1 Introduction
The emergence of economic globalization and financial integration has brought global financial markets closer together, and accelerated spread and transmission of crises and risks among financial markets. The rapid development of financial market makes its internal relationship more and more complex. Correlation is an important part of quantitative analysis of financial market related structure, and it is also a central issue in financial risk analysis.
In the traditional risk management, Pearson correlation coefficient method and Granger causality analysis method are used to describe and measure the correlation between sequences, but these methods have some drawbacks and limitations. For example, the Pearson correlation coefficient between sequences can only measure linear correlation and requires a limited variance. However, most of yields sequences of financial assets presented with fat tails, variance may not exist, so Pearson correlation coefficients can not be used to reflect the relevance of such data. Furthermore, Pearson correlation coefficient can only describe correlation pattern between sequences, but can not capture relevant features of tails of sequences. And the Pearson correlation coefficient method usually needs to assume that joint distribution obeys normal distribution or distribution, and requires each marginal distribution function to be of the same type. But such assumptions may not be true in many cases.
Calculating a correlation analysis, we need to know density function of joint distribution of sequences. When using Copula
[1] to construct joint distribution, the joint distribution is not only subject to the constraint that marginal distribution belongs to same distribution type, but also distribution function of single sequence and dependent structure between sequences can be studied separately, so the application of Copula is more flexible. Since Embrachts
[2] introduced Copula into financial risk management, it has become a powerful research tool in this field because of its special advantages in analyzing relevance. Many scholars have also made many meaningful contributions in this field. Durrleman
[3] gave a few methods for choice of Copulas in financial modeling, Li
[4] applied Copula function method to study of default correlation, Jaworski
[5] gave a comprehensive introduction to the theory and application of Copula, Rodriguez
[6] used the Copula method to measure financial contagion, Huang
[7] estimated the risk value of portfolio using conditional Copula-GARCH method, Aloui
[8] studied the conditional dependence structure of oil price and exchange rate by Copula-GARCH method, Kim
[9] analyzed direction dependence based on asymmetric Copula regression model, Jondeau
[10] applied the condition-dependent Copula-GARCH model to international stock market research, many follow-up scholars have carried out more in-depth research and application.
Since Hu
[11] first proposed a mixture Copula(M-Copula) model in his article, M-Copula has more comprehensive reflection of correlation between sequences, because M-Copula combines advantages of each single Copula in its components. Therefore, M-Copula has attracted attention of many researchers. Ouyang
[12] studied the dependence based on M-Copula model and its application in the risk management, Ignatieva
[13] analyzed the Australian electricity market spot price dependent model and risk management applications with M-Copula, Harb
[14] uses M-Copula to price CDS spread adjusted by credit valuation.
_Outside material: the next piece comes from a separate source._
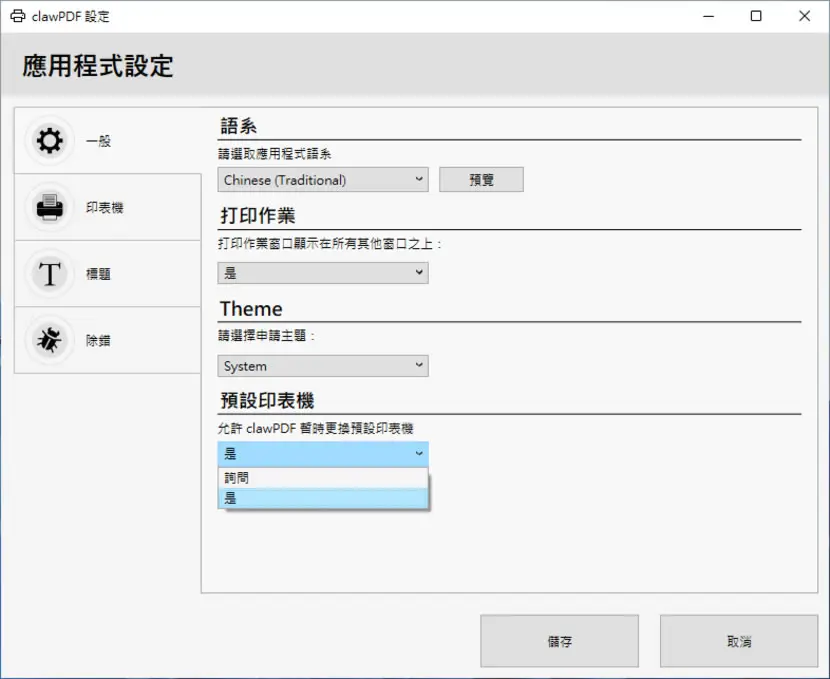Click the bug icon for 除錯

(x=50, y=340)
The parameters of Copula model can be estimated by traditional methods such as moment estimation and maximum likelihood estimation. Shih
[15] deduced the correlation parameters of copula model for binary survival data, Chen
[16] estimates the semi-parametric time series model based on Copula, Joe
[17] studied the asymptotic efficiency of two-stage estimation method based on the Copula model. However, M-Copula model is complex in structure and usually has no analytic solutions by using likelihood method. In recent years, some scholars have used optimization algorithms to estimate the parameters of M-Copula model. Liu
[18] improved and tested the maximum likelihood estimation iteration (fixed point) algorithm based on Copula model, Zhang
[19] used a conventional expectation maximization algorithm to estimate the parameters of the mixed connection function effectively.
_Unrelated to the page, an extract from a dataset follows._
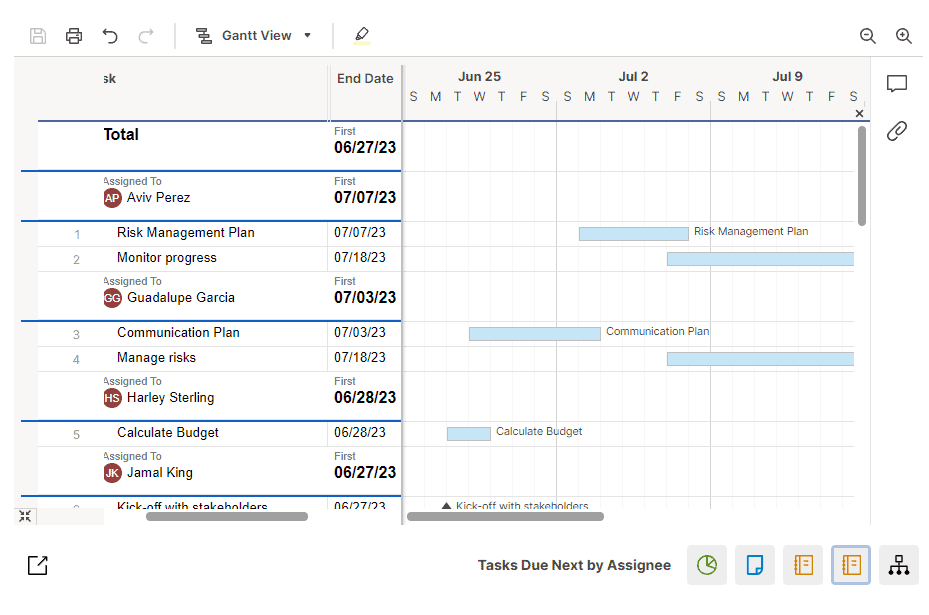Viewport: 929px width, 615px height.
Task: Open the comments panel icon
Action: [x=897, y=84]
Based on the inspiration of the previous article, this paper will be based on the M-Copula-EGARCH-M-GED model analysis, take Composite index and fund index of Shanghai Stock Exchange as an example to analyze the correlation between Shanghai Stock Exchange and fund market. The parameters of the M-Copula model are estimated by EM algorithm.
2 Establishment of Model
2.1 Correlation Theory of Copula Function
Theorem 1 Sklar's theorem , see [
20])
Let H be a joint distribution function with margins F and G. Then there exists a copula C such that for all .
If and are continuous, then is unique; otherwise, is uniquely determined on. Conversely, if is a Copula and and are distribution function, then the function defined by Equation (1) is a joint distribution function with margins and .
Sklar's theorem reveals the role of Copula function in linking joint distribution and marginal distribution, which lays a theoretical foundation for the application of Copula function in financial analysis.
M-Copula is a linear convex combination of Copula functions, which is more flexible than single Copula function. Because it combines the advantages of component Copula, it can simultaneously display the ability of each Copula to describe different related features of sequence. So as to enhance its strengths and avoid its weaknesses, and achieve better results in capturing more complex related features. The general form of the M-Copula model is as follows in Equation (2), if , , , are Copula functions, then their convex combination
also a Copula function, where is the weight parameter, is the relevant parameter.
In the third section of empirical study, by analyzing the selected data, select Gumbel, Clayton, and Frank function in Archimedes Copula, and the M-Copula model by linear combination equation (3), the correlation between two yields sequence is studied and compared.
in which , , represents the weight of each Gumbel, Clayton and Frank function weighting coefficients, also is the function M-Copula weight parameter (, , ).
2.2 Copula-EGARCH-M-GED Model
Copula model building process, select an appropriate marginal distribution is a key step. Most of the conditional distributions of financial time series have the characteristics of time-varying fluctuations, clustering, skewness, spikes and fat tails. The ARCH model can characterize these properties, and thus can better describe condition distribution of financial yields sequences, which is conducive to improving the accuracy of Copula model, so as to achieve better modeling results.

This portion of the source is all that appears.